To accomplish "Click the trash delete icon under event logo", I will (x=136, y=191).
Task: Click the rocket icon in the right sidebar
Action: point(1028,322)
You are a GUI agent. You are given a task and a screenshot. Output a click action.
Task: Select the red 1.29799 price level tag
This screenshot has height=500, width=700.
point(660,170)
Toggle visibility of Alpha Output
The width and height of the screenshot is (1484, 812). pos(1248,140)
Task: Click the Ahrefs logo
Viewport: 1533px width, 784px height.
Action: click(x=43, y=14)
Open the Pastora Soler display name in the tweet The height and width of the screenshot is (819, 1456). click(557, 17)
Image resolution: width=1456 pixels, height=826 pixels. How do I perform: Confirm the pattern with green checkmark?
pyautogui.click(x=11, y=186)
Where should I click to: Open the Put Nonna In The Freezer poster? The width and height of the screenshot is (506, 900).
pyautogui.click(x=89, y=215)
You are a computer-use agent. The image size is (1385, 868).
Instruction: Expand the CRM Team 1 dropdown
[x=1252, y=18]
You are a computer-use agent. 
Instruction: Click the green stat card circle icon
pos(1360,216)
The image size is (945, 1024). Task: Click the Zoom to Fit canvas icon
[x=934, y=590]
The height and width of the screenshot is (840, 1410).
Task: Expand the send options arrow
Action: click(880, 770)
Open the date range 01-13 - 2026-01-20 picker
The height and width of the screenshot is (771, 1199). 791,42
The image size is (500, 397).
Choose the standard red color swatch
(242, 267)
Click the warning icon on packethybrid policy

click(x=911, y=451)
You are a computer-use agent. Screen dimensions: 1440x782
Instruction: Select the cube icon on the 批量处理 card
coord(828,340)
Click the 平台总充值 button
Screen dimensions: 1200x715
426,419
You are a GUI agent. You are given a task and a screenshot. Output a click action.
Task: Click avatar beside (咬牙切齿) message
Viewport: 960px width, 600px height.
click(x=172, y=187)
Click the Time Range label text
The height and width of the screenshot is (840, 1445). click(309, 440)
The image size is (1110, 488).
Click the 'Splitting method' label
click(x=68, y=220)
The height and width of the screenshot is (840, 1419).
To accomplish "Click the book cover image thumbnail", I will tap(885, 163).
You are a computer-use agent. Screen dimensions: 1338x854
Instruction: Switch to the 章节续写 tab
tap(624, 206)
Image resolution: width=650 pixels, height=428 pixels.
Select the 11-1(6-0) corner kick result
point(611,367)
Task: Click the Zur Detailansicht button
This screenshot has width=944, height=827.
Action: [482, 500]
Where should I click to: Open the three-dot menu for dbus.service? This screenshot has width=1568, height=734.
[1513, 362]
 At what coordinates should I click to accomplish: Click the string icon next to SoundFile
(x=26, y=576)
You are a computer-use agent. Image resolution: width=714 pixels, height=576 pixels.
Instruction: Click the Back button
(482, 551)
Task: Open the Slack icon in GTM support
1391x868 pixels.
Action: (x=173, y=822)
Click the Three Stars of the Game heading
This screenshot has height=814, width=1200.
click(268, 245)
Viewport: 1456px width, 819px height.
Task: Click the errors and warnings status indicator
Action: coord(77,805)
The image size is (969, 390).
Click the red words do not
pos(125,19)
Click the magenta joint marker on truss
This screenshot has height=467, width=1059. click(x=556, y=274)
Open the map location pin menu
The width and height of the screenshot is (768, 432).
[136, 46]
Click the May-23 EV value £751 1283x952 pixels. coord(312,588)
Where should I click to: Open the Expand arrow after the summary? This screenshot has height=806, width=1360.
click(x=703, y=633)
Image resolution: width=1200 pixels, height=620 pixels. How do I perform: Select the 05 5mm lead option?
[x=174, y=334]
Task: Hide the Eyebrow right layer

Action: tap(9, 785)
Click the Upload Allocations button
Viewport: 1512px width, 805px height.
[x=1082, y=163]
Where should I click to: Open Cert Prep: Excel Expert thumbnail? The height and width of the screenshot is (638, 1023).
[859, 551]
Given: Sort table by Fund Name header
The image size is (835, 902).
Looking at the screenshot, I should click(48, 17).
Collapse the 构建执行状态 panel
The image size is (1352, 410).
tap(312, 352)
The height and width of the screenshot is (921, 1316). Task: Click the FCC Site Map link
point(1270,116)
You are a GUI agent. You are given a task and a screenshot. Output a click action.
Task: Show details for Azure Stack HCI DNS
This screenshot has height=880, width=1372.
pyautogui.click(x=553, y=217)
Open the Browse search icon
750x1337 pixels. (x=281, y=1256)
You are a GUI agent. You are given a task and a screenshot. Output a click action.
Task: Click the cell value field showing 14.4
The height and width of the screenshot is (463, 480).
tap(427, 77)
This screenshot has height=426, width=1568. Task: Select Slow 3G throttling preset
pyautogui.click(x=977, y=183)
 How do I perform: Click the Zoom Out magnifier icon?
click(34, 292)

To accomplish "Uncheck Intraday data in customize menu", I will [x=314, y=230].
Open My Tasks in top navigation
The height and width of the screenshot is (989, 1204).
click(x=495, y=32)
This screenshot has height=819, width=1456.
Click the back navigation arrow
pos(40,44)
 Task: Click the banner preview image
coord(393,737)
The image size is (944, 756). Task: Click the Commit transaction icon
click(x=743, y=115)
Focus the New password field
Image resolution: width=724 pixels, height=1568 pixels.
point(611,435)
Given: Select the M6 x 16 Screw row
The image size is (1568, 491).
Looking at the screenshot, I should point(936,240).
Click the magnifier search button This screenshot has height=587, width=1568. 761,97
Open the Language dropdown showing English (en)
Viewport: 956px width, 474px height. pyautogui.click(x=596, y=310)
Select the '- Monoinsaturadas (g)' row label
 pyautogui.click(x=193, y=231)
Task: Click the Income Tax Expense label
--------
▶ _WHAT YOU NEED TO DO_: Count the lines above that contain the word "accomplish". Give only the number.

▶ _ANSWER TO THE EXERCISE_: 4